A.R.W. Bournemouth BIC - 16th March 2017

I am a huge Whitesnake fan. Well I say that , but it’s the early stuff with Bernie Marsden & Micky Moody that I’m talking about: proper Whitesnake. When DC decided to ditch them and bring in some hot shot guitar hero it all went a bit too much hair metal, screaming guitars and spandex for my liking.  Now some people prefer that kind of stuff, but it’s not proper Whitesnake.  

Fair enough, I can hear you say but what’s that got to do with this review?  Well I feel exactly the opposite as far as Yes are concerned.  Steve Howe is a stunning guitar player, but his style of playing is not my favourite.. so in the early 80’s enter Mr T.Rabin esq. and boom! Yes move into their “pop rock” phase and gain (and probably lose) fans by the bucket-load.

Trevor Rabin, (bonafide guitar hero) was playing in an early version of (what would become) Asia – Chris Squire (much missed bass player extraordinaire) heard him and asked him to join his band Cinema, which Jon Anderson then joined and they became Yes (again) and the result was “90125”, “Owner of a Lonely Heart” and all the other stuff

A.R.W (Anderson, Rabin, Wakeman in case you hadn’t sussed it) cover all aspects of Yes .. Rabin from the 80’s pop rock phase, Rick Wakeman from the very early days and Jon Anderson welding the two together with THAT voice.

Add in Lee Pomeroy on bass and Louis Molino III on drums and you have a powerhouse of musicians.  Everyone on stage was a master of their craft, not least Jon Anderson who’s voice seemed every bit as good now as it always has.  In fact, today Her Indoors, the Good Lady Accountant, commented on the 90125 album that was playing in the car by asking “Is this a re-recording of the album as Jon sounds exactly the same?”. “No love, it isn’t he DOES sound exactly the same.”
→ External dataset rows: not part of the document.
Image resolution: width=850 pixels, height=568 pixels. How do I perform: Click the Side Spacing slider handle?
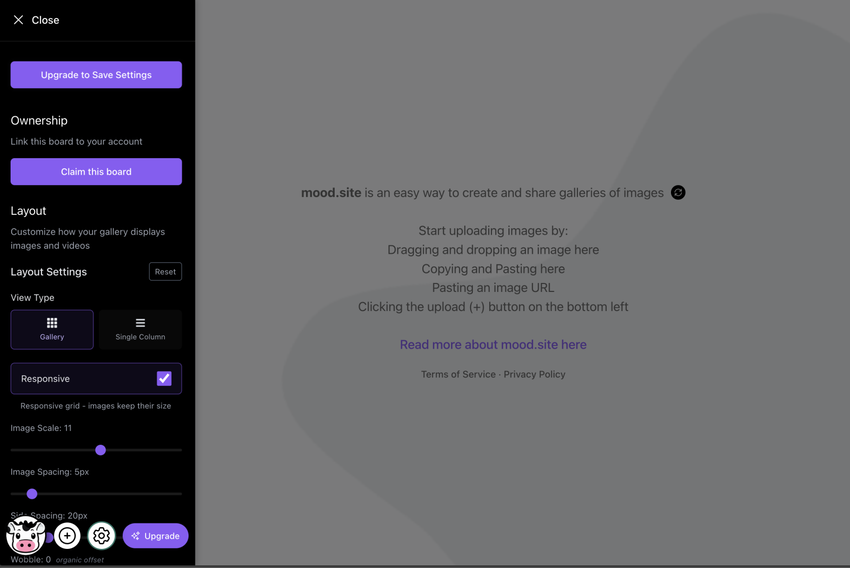pyautogui.click(x=49, y=538)
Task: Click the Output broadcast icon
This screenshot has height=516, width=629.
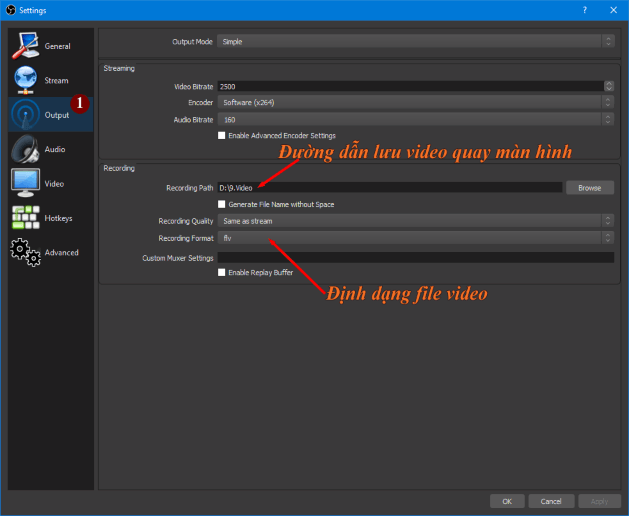Action: (x=26, y=115)
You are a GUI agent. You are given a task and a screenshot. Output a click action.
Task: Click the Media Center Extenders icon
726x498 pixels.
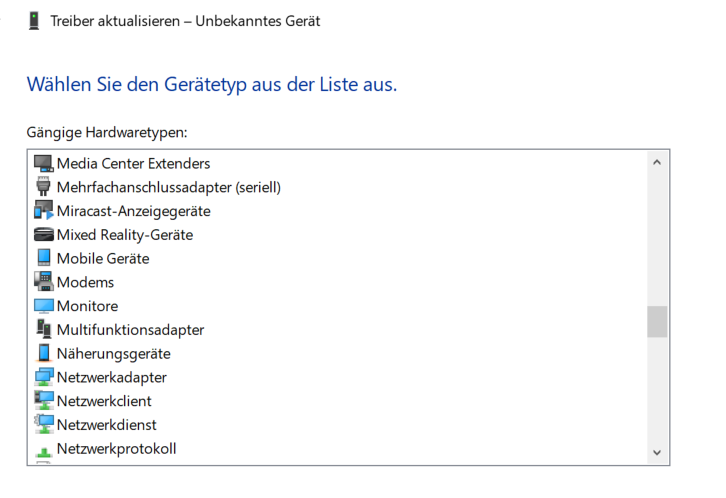coord(44,164)
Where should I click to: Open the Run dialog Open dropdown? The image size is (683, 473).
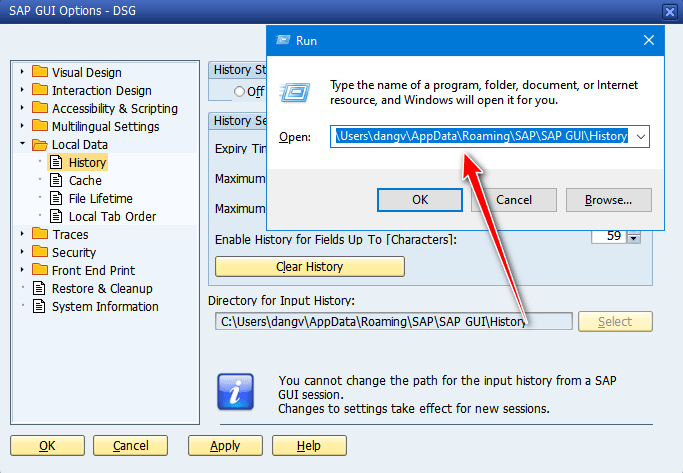(x=641, y=136)
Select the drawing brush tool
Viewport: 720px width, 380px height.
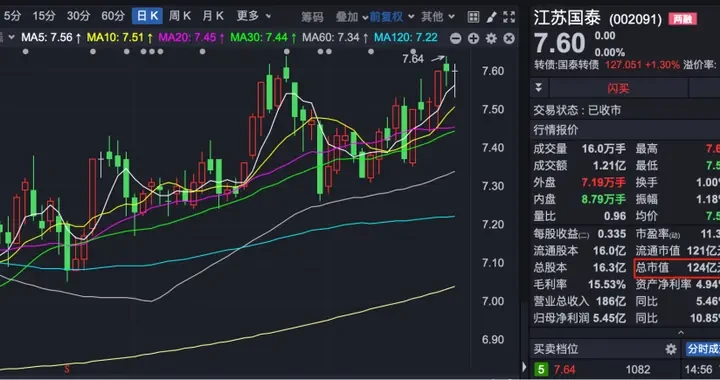pos(491,17)
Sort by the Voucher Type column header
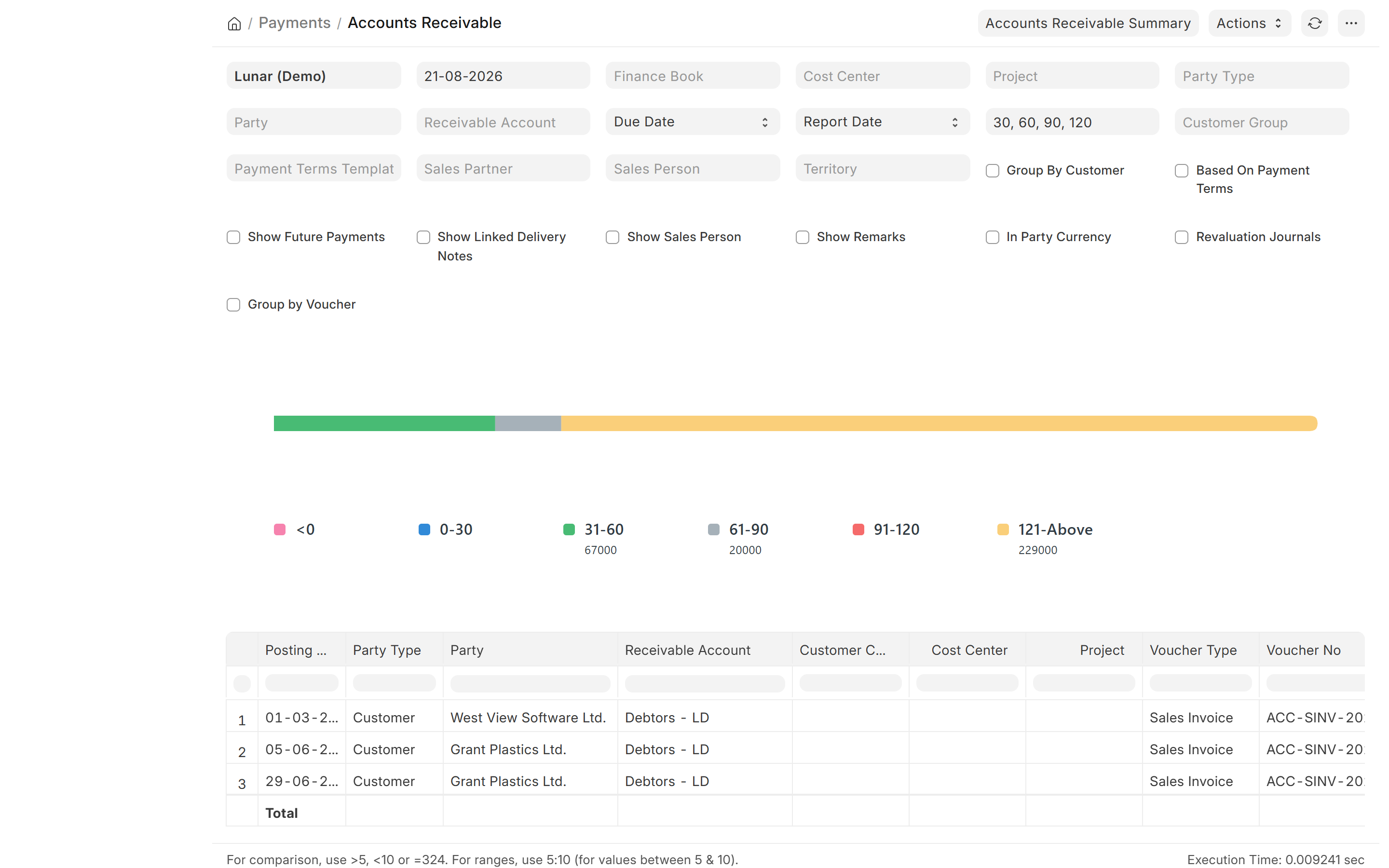This screenshot has height=868, width=1389. tap(1193, 650)
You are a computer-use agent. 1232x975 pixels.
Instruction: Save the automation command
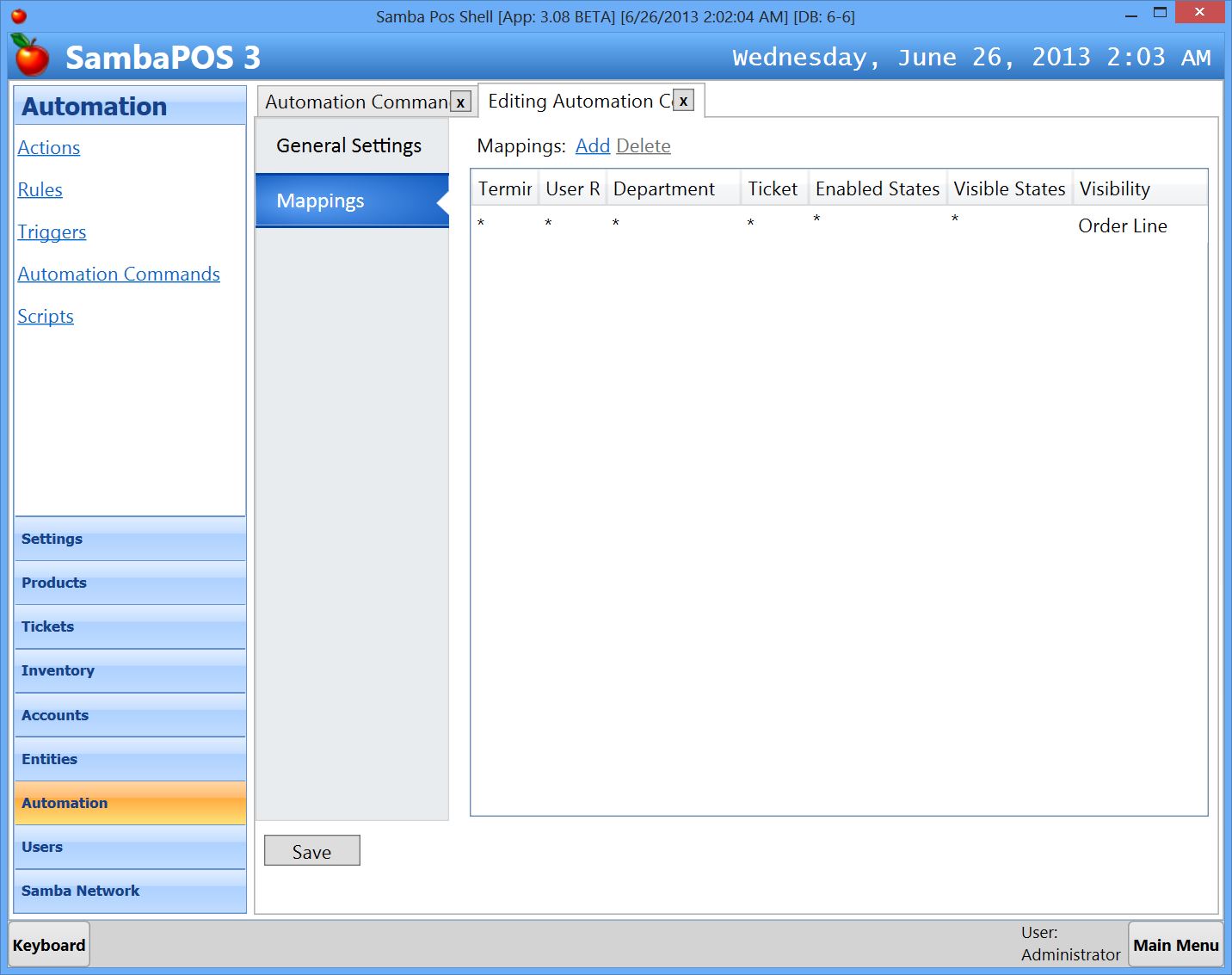[x=311, y=851]
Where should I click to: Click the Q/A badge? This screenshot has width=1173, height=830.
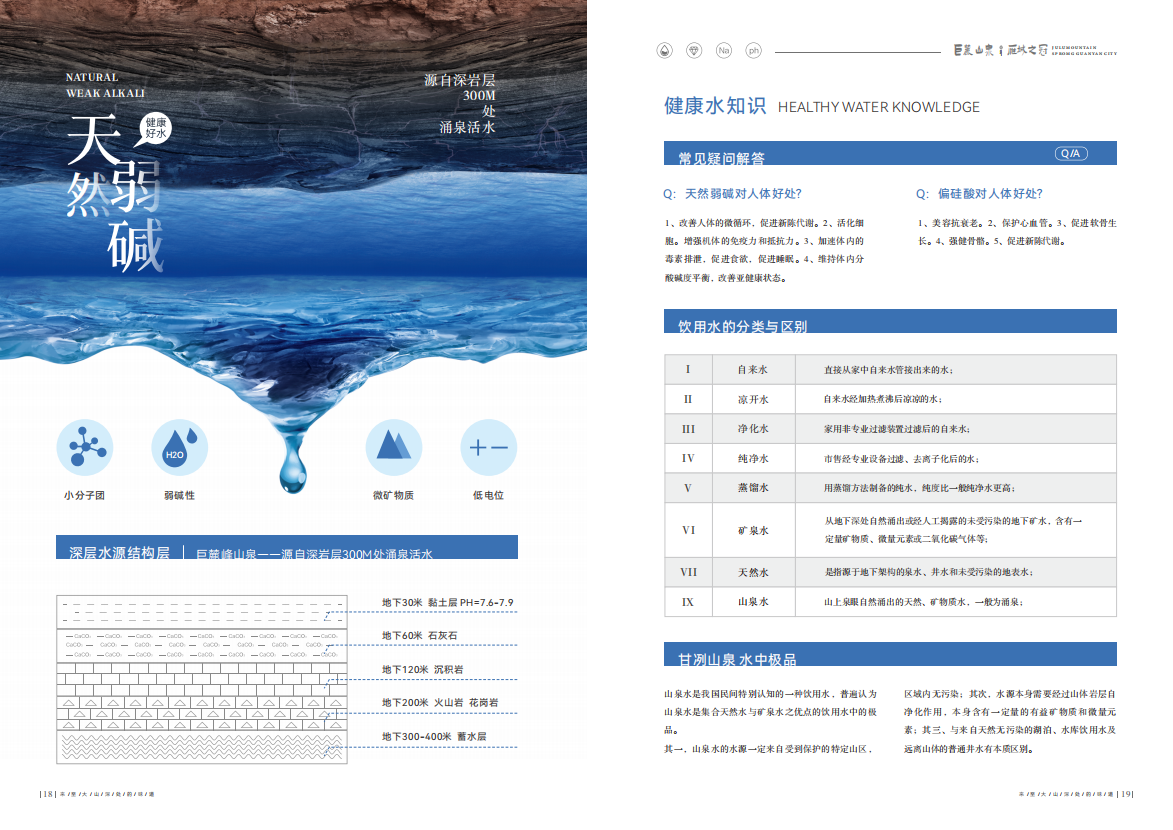click(x=1071, y=153)

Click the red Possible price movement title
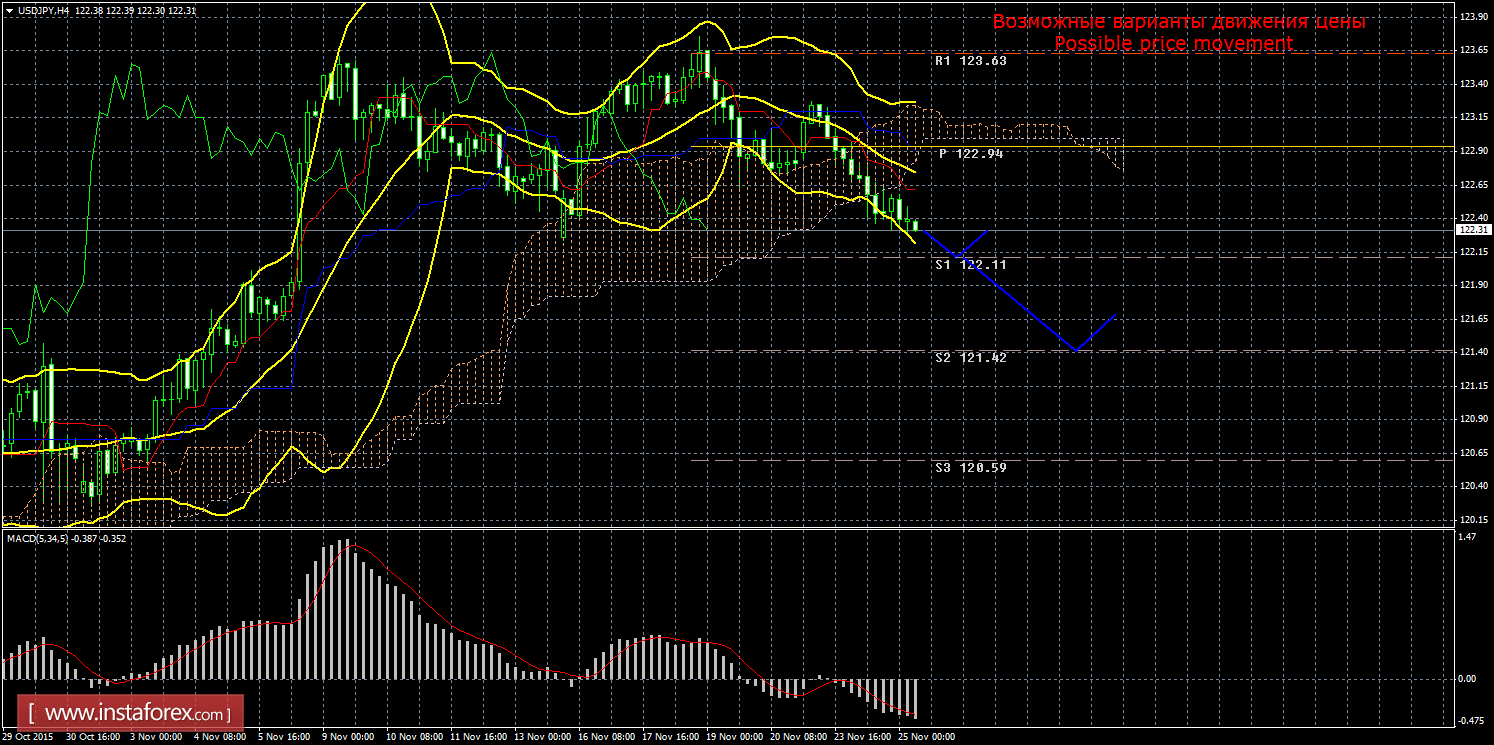point(1173,44)
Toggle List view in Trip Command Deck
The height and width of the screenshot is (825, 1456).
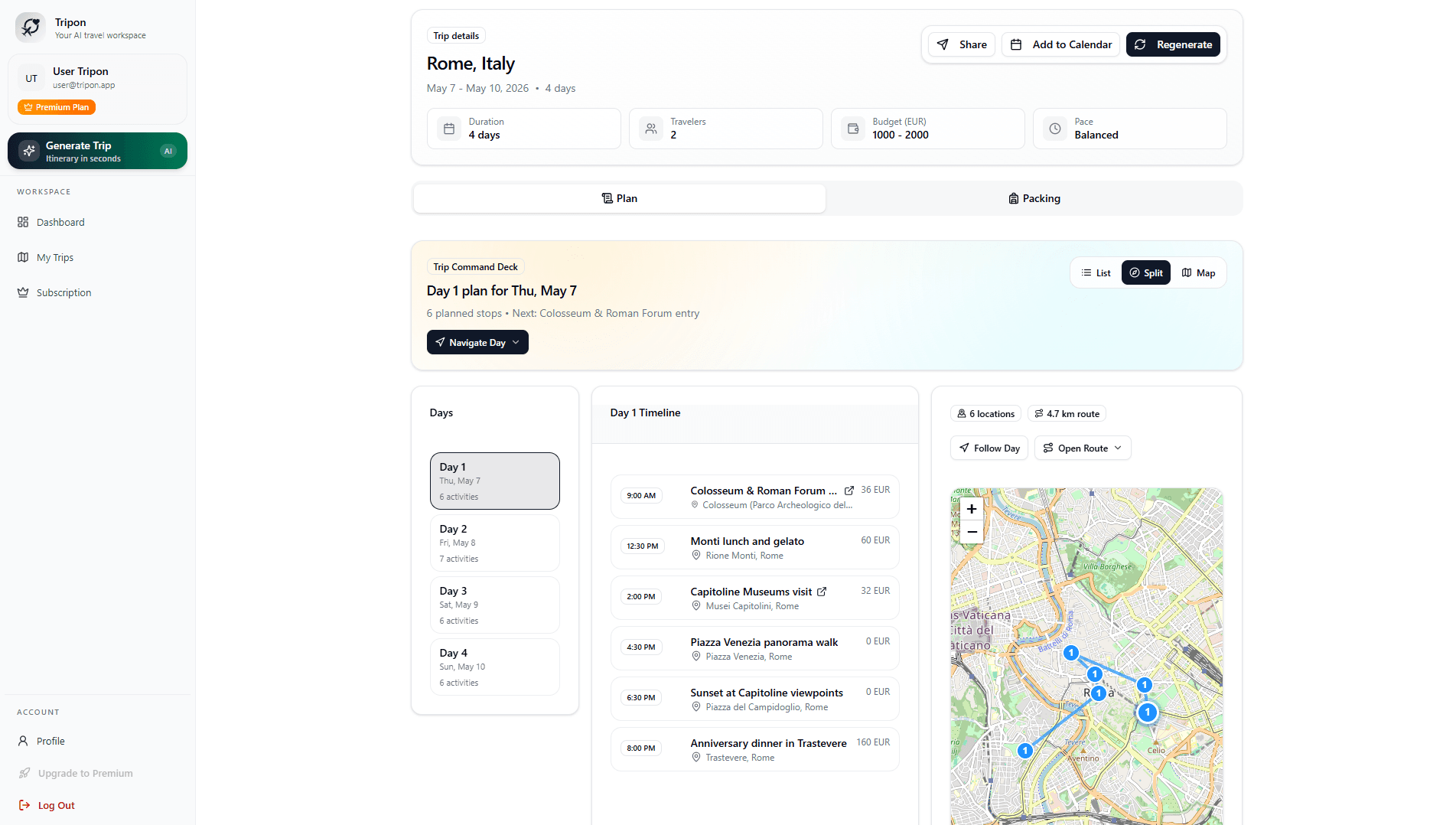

I must admit I was kind of dreading an evening of dreary extended solo’s but such a thing never happened, and if they did it was all part of the song.  Rick Wakeman, resplendent in cape and surrounded by 11 keyboards (I may have under-counted) was sublime, and as if 11 is not enough, proceeded to then grab a Keytar and emerge from his keyboard lair to meet Trevor Rabin in the audience for some dual riffing. Watching Trevor Rabin live was a revelation, proper Rock Guitar God solos of the highest order one minute, then reigned in, reserved playing the next.

What did they play  ?

1. Cinema
2. Perpetual Change
3. Hold On
4. I've Seen All Good People
5. Drum Solo
6. Lift Me Up
7. And You And I
8. Rhythm of Love
9. Heart of the Sunrise
10. Changes
11. Long Distance Runaround
12. The Fish (Schindleria Praematurus)
13. Awaken
14. Owner Of A Lonely Heart
15. Roundabout

Apparently new material is being written this year and I will definitely be getting that album.  We went to this gig as a birthday treat for the aforementioned Her Indoors, the Good Lady Accountant, but I was won over within seconds.  Next year she can buy the tickets.